His friends and family do their best to explain why Bourdain did what he did, providing reasons that, when viewed together, could have provided the impetus for him to end his life. Bourdain had an addictive personality. This led him to put all of his energies into whatever he was doing, whether it was cooking, working on his show, learning jiu-jitsu, or being in a relationship. His obsessions kept him so busy that he wouldn’t have the time or energy to dwell on the dark thoughts that entered his mind without warning. Bourdain felt guilty about not being a good enough father to his daughter. He wanted to stop doing his show, but couldn’t give up the excitement it gave him. He possibly felt trapped in a life he couldn’t change, with a career that he didn’t want to relinquish but that left him exhausted. In spite of his best efforts, he wasn’t making a difference in the world. And even though he was loved by people all over the world, he never felt that way.
After watching Roadrunner, one could believe that the media revealing Argento’s infidelity tipped Bourdain over the edge. Given that Bourdain previously had been in two long-term monogamous relationships, one could assume that Bourdain may have been upset at Argento not sharing his conventional feelings about relationships. Having her carefree nature revealed to the entire world must have been upsetting for him. Argento claims that they were in an open relationship at the time, but Bourdain is no longer here to either refute or confirm her statements.
From a chronological perspective, the pictures of Argento in the media was the last significant event in Bourdain’s life. Is it possible he killed himself in a bout of depression over that perceived slight? I don’t think any reasonable person could rule it out. He loved Argento with a degree of passion she may not have been willing to reciprocate. I do believe that the troubling aspects of his relationship with Argento were among many other causal factors that factored into his decision. Some have criticized the filmmakers for blaming Argento for Bourdain’s death. I think the filmmakers showed a lot of restraint. They didn’t even get into the rumors that Bourdain paid a child actor $380k to drop charges of sexual abuse against Argento.

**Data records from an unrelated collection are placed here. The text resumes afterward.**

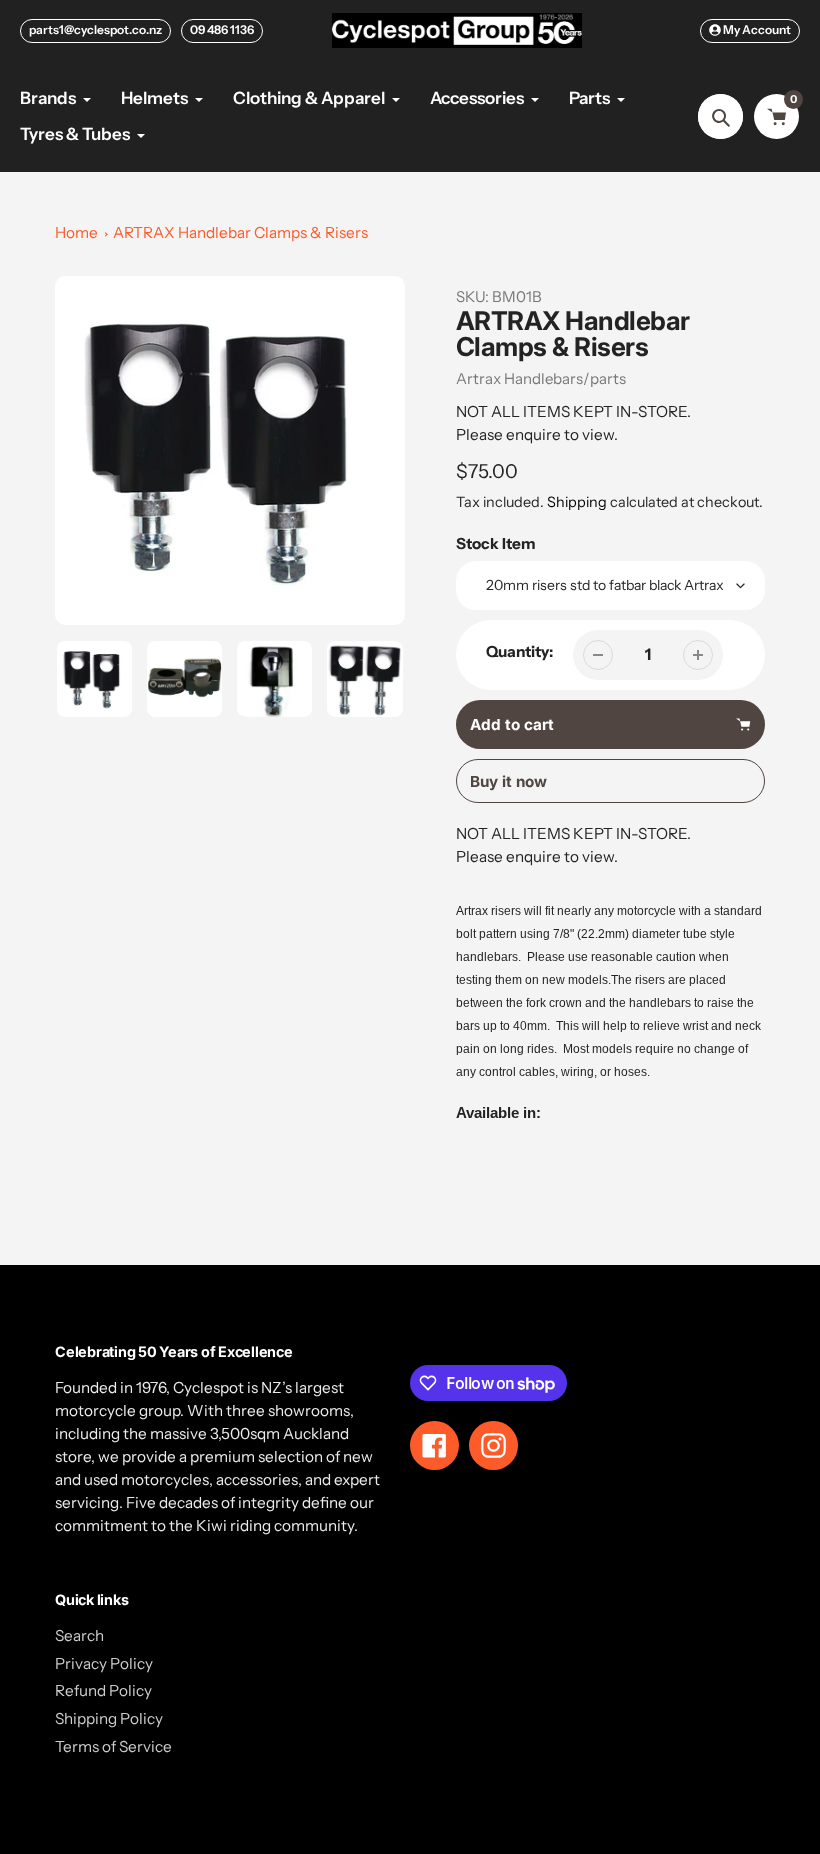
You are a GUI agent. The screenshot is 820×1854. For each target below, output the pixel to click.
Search (79, 1635)
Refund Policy (103, 1690)
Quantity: (519, 651)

Last year, I saw Robin’s Wish, a documentary about Robin Williams. I highly recommend seeing it if you’re a Robin Williams fan. The documentary shows how Williams went from an overnight sensation to an Academy Award winner. He acted in several highly successful films, and was loved by people all over the world. When his brain became ravaged by Lewy body dementia, he lost the ability to work and worst of all, his sharp-witted mind. When his wife described the final year of his life, I could understand why Williams took his own life. He was depressed over how his life was being taken away from him. The disease was destroying his life and his mind. Since there was no cure or treatment, he was trapped in a life that he could not change. He was surrounded by friends and family who loved him, but he decided to take his own life anyway.
I believe that in the end, Bourdain may have felt the same way as Williams. He was trapped in a life he could not escape, depressed over how it had turned out, in spite of his best efforts. What was most troubling about both of them, was that they were surrounded by people who loved them, but they still felt alone in their suffering. They believed they had no way to alleviate their pain and depression but to end their lives. If only they believed what others told them on a daily basis, that they weren’t alone, that the pain they felt was often felt by others, and that it could be overcome. The lives of Bourdain and Williams may have ended tragically, but fortunately for us, they will live on in the works they left behind.